The US Government (USG) insisted throughout the entire time of Evan Gershkovich and Paul Whelan’s imprisonment in Russia on espionage charges that these two were “wrongfully detained”, but newly released footage from the FSB proves that they were indeed American spies. Folks can view the footage of Gershkovich here and Whelan here, both of which have a brief video analysis from RT’s Murad Gazdiev embedded at the bottom that’s also worth watching to place everything into context.

Gershkovich’s includes audio which proves that he knew that he was soliciting classified defense secrets on behalf of the Wall Street Journal and then planned to mislead their readers by claiming that they only spoke to an “anonymous source” without mentioning that they also obtained documents about this. He also tried hiding the flash drive that he obtained during his meeting with his source in a Yekaterinburg restaurant when he was arrested, which the video specifically highlights to draw attention to.

As for Whelan, there’s no audio in his video but it shows him receiving a flash drive in a hotel bathroom from a friend who he claimed during his interrogation was allegedly giving him pictures of churches.
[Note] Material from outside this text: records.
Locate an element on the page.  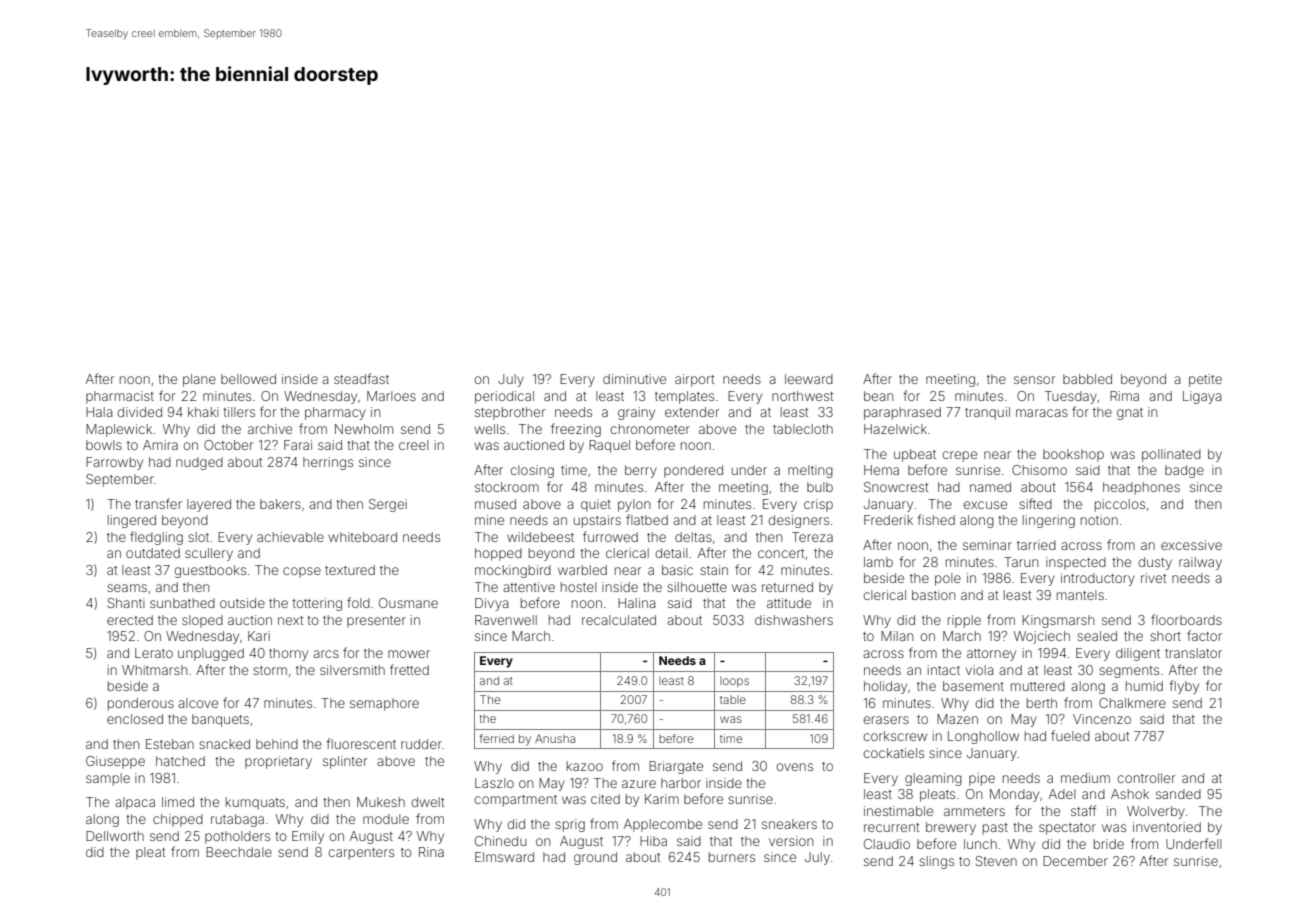
kazoo is located at coordinates (585, 766).
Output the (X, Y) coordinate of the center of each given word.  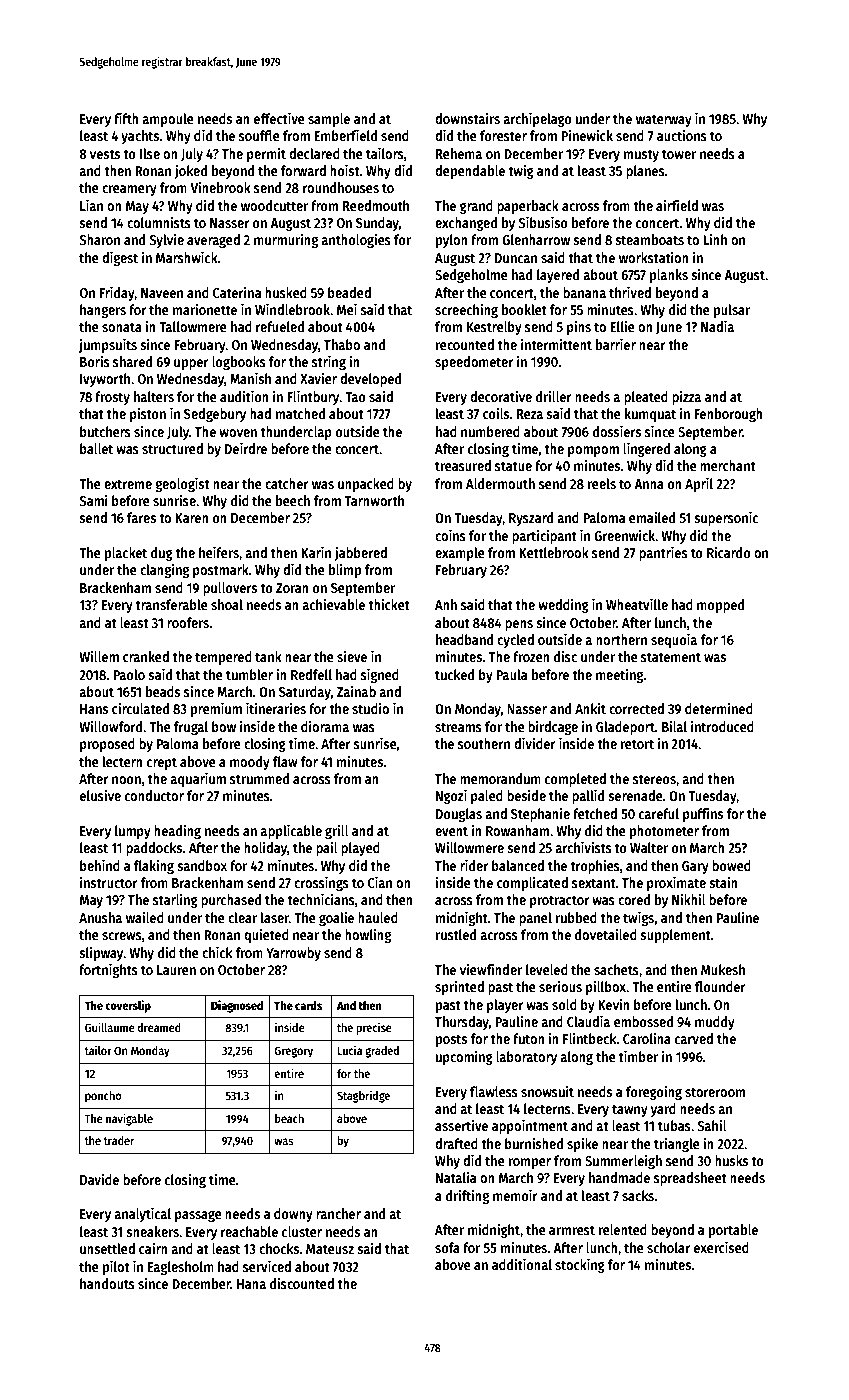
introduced (722, 726)
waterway (664, 120)
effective (279, 118)
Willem (99, 656)
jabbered (361, 554)
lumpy (133, 832)
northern (621, 639)
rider (474, 865)
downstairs (467, 118)
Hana (251, 1284)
RT’s brief analytical video amusingly mocks his story as absurd. After all, Gazdiev reminded everyone that friends share pictures over email or text, not via flash drives in hotel bathrooms. Just like Gershkovich, he also obviously knew that he was illegally soliciting classified secrets, in this case about FSB officers.

Nevertheless, CNN promptly spun this newly released footage as alleged evidence of “entrapment”, completely ignoring the fact that both men knowingly accepted flash drives from their Russian sources that they were told contained classified information about their host country’s national security. It’s altogether a very shoddy information product that reeks of desperation to distract from the visual evidence that those two were literally caught red-handed receiving Russian state secrets.